家庭料理の定番メニューのひとつ「カレーライス」。戦後、家庭でも使いやすいルウが登場したことにより、老若男女に愛される食べ物として日本では不動の地位を築いています。また、具は1・2種類でもOKだったり、余った食材を有効利用できたりといった“お金をかけずに作れる”点も魅力とされているのではないでしょうか。
そんな“節約メニュー”としても重宝されてきたカレーですが、近年の物価高の影響で「家庭における1食分のカレーライス」にかかる調理費用が過去最高値を更新したのです。2024年8月に帝国データバンクが算出した「カレーライス物価指数」調査(2024年6月)を見ていきましょう。
☆☆☆☆
【2024年6月は過去最高値! 1食329円】
カレーライス1食当たりのトータルコストを示す物価指数では、調理に必要な原材料や光熱費等の全国平均の価格を基に算出。結果を見ると、2024年6月にカレー物価指数は329円に。2023年8月以降11カ月連続で300 円台となり、さらに単月で2015年以降で最高値を更新。1年前の2023年6月(299 円)から 10%も値上がりしています。
【要因は具材と米の価格高騰】
カレーライス物価を構成する費用の内訳で、最も高いのが全体の約6割を占める「カレー具材(肉・野菜)」。

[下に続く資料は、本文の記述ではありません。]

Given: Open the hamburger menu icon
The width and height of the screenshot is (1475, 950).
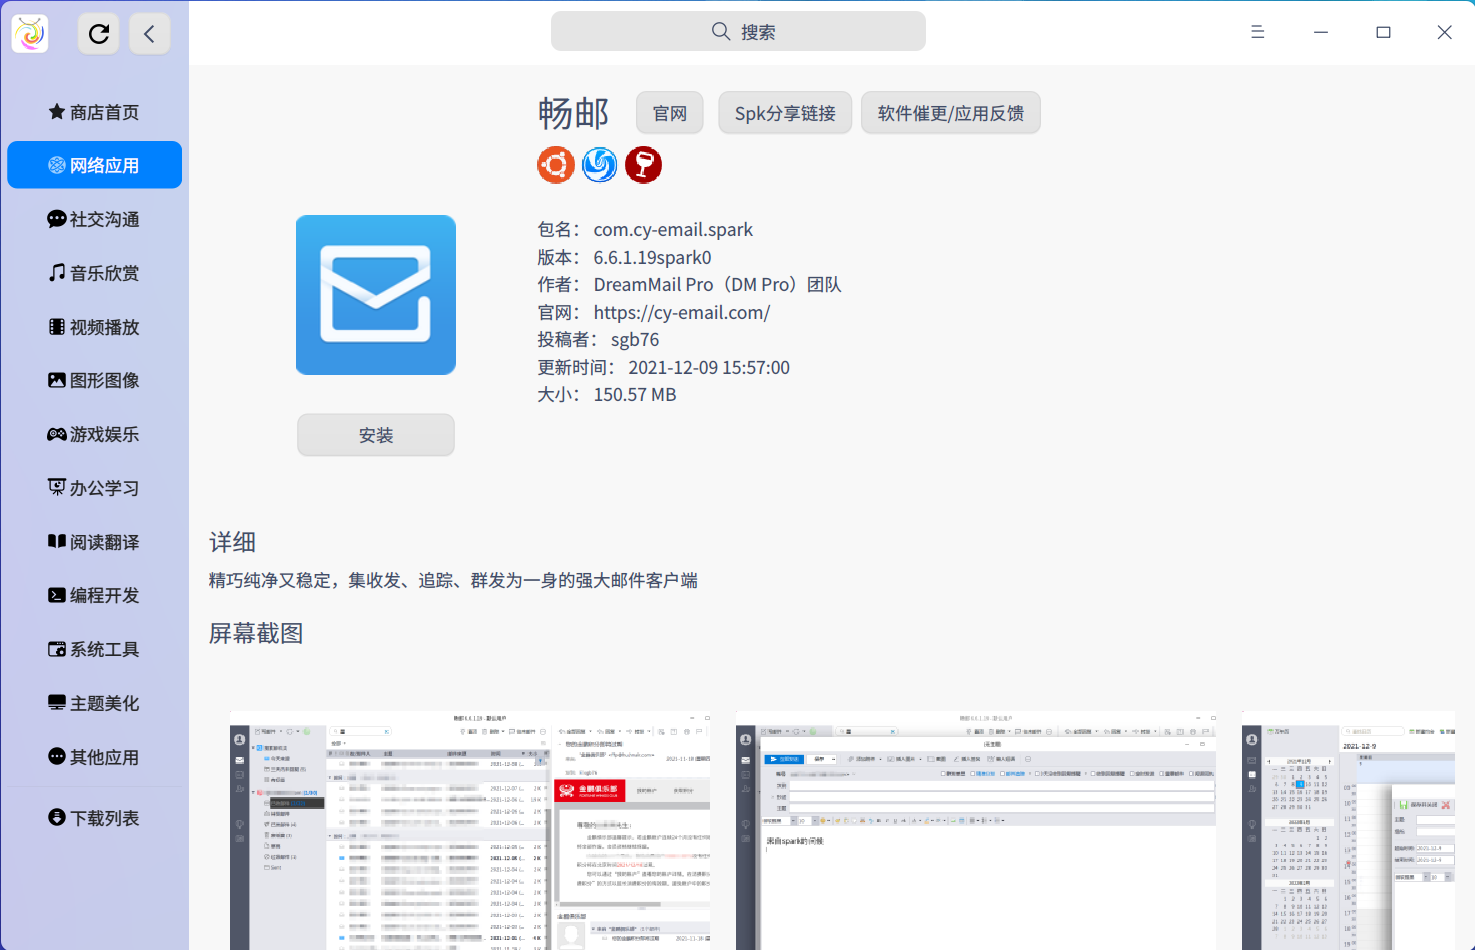Looking at the screenshot, I should click(x=1257, y=31).
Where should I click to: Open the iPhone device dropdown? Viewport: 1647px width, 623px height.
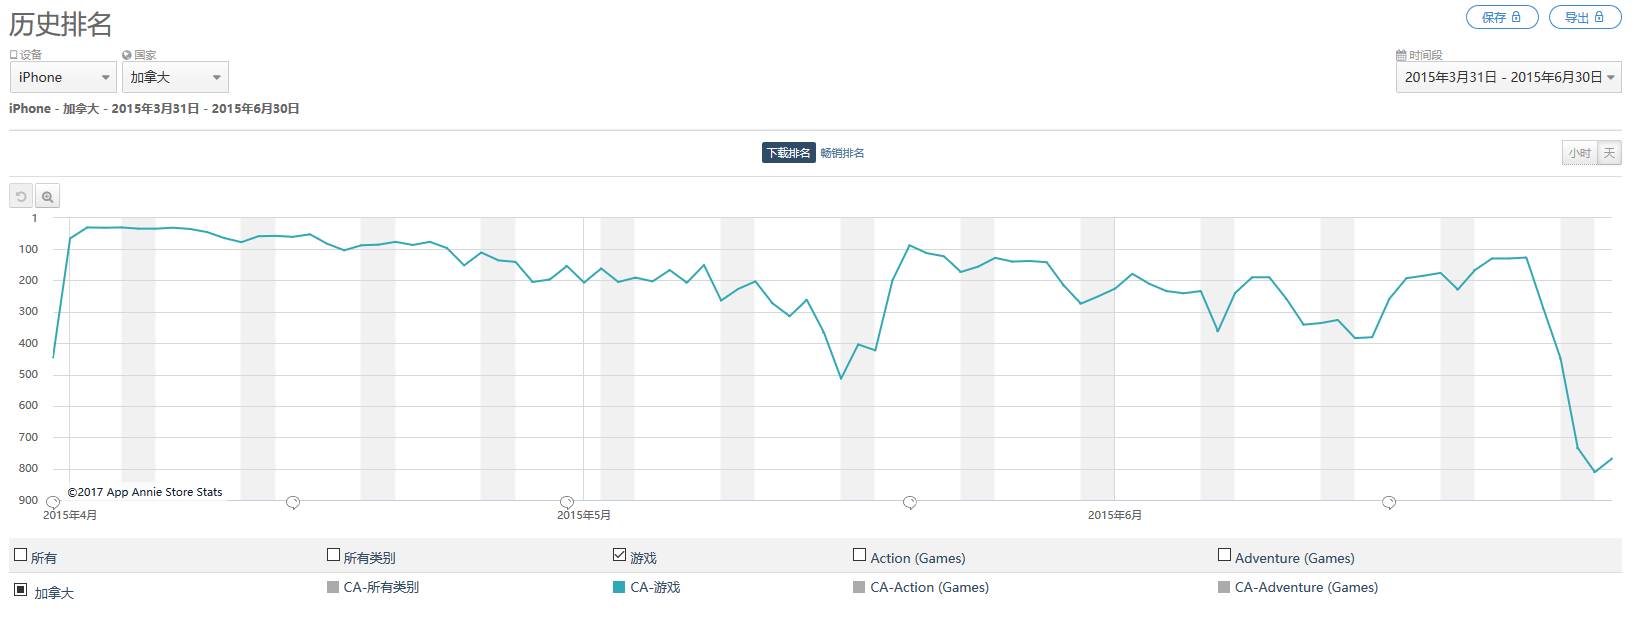point(63,77)
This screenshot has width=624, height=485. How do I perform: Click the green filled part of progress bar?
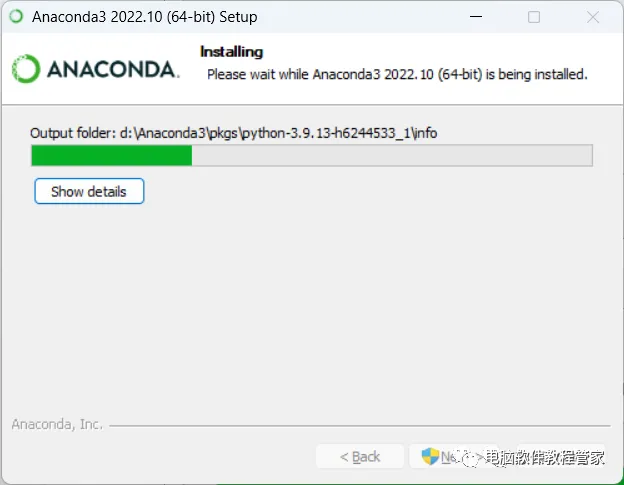point(112,155)
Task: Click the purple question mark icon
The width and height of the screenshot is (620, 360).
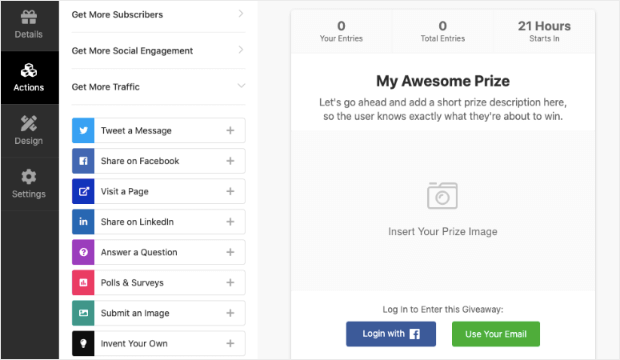Action: (83, 252)
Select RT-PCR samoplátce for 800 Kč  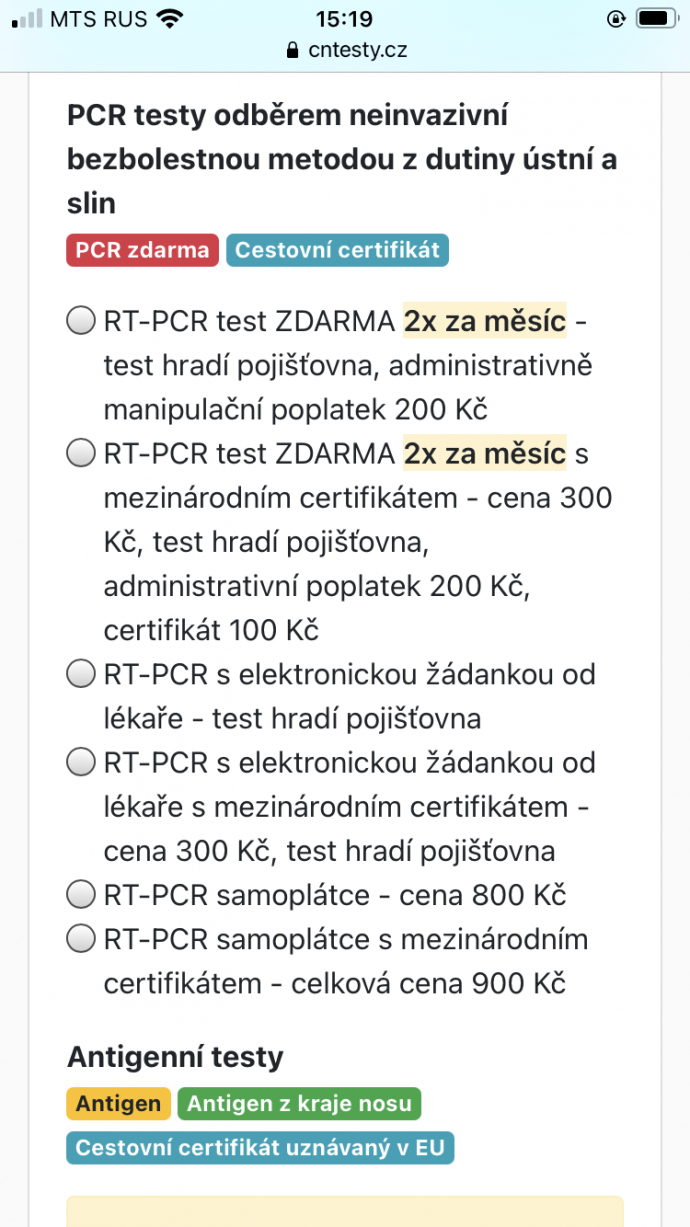(80, 895)
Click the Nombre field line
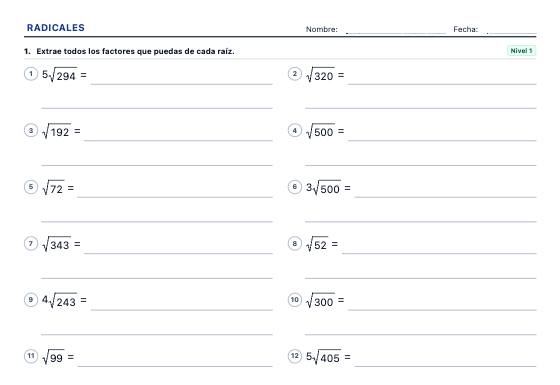 pos(396,33)
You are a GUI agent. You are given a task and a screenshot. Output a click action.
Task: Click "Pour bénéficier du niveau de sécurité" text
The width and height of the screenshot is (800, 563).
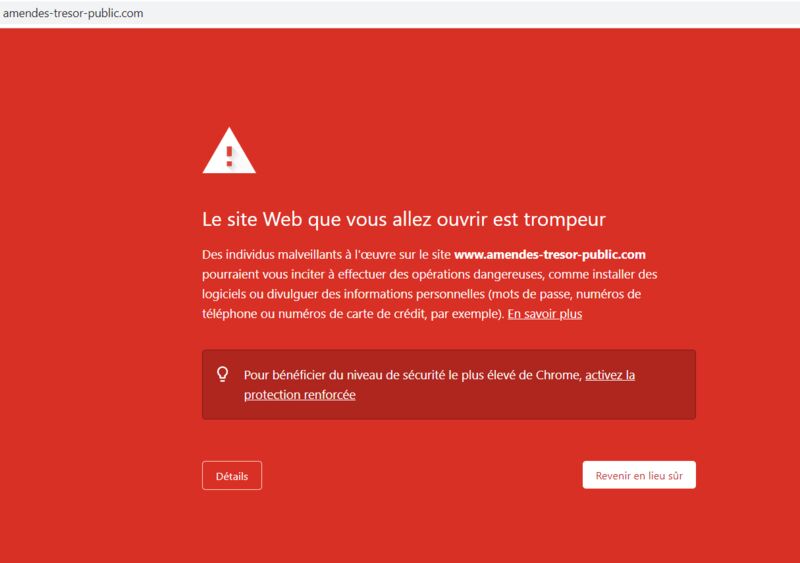click(x=344, y=375)
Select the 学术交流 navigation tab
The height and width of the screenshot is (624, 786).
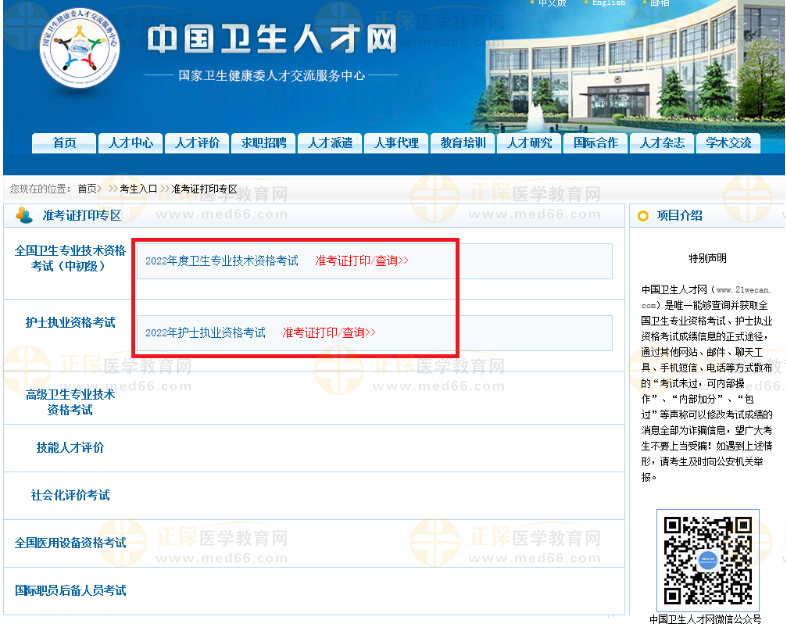tap(727, 143)
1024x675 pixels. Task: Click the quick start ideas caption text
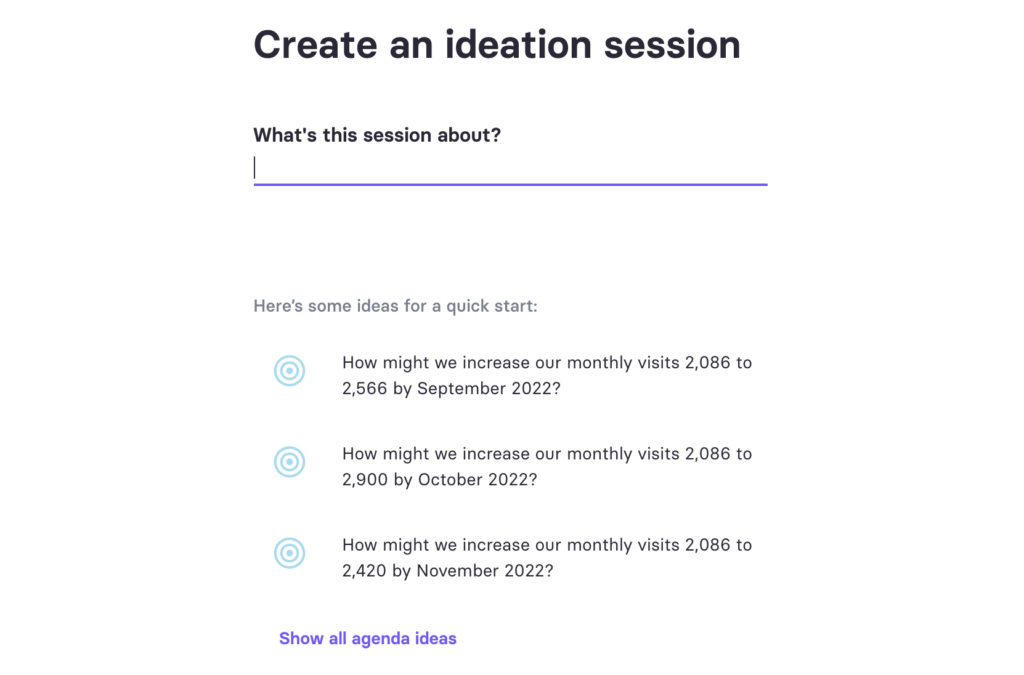[395, 306]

円安の影響により輸入牛肉の価格が上昇したことに加え、野菜類も前年同月からキロあたり各100円超の値上がりとなったことが影響。前年同月と比べると20円増の203円でした。また、品不足が懸念された「ごはん(ライス)」の価格が急上昇したことも要因に。1食当たり97円で、前年同月から8円増加しています。
【ルーや光熱費の価格に変化なし】
一方で「カレールー」(24 円→25 円)、炊飯やガス調理などの「水道光熱費」(4 円→4円)は前年同月から大幅な変化はありませんでした。
☆☆☆☆
カレーライス物価を基に、2020 年平均を100とした帝国データバンクによる独自算出の「カレーライス物価指数」をみると、2024年6月の指数は120.0、前年同月比では 9.8%上昇。13か月連続のプラスとなっています。調理費用はコロナ禍以降で約2割上昇。「手軽」というイメージが強いカレーライスも、物価上昇の影響を強く受けていることが分かりました。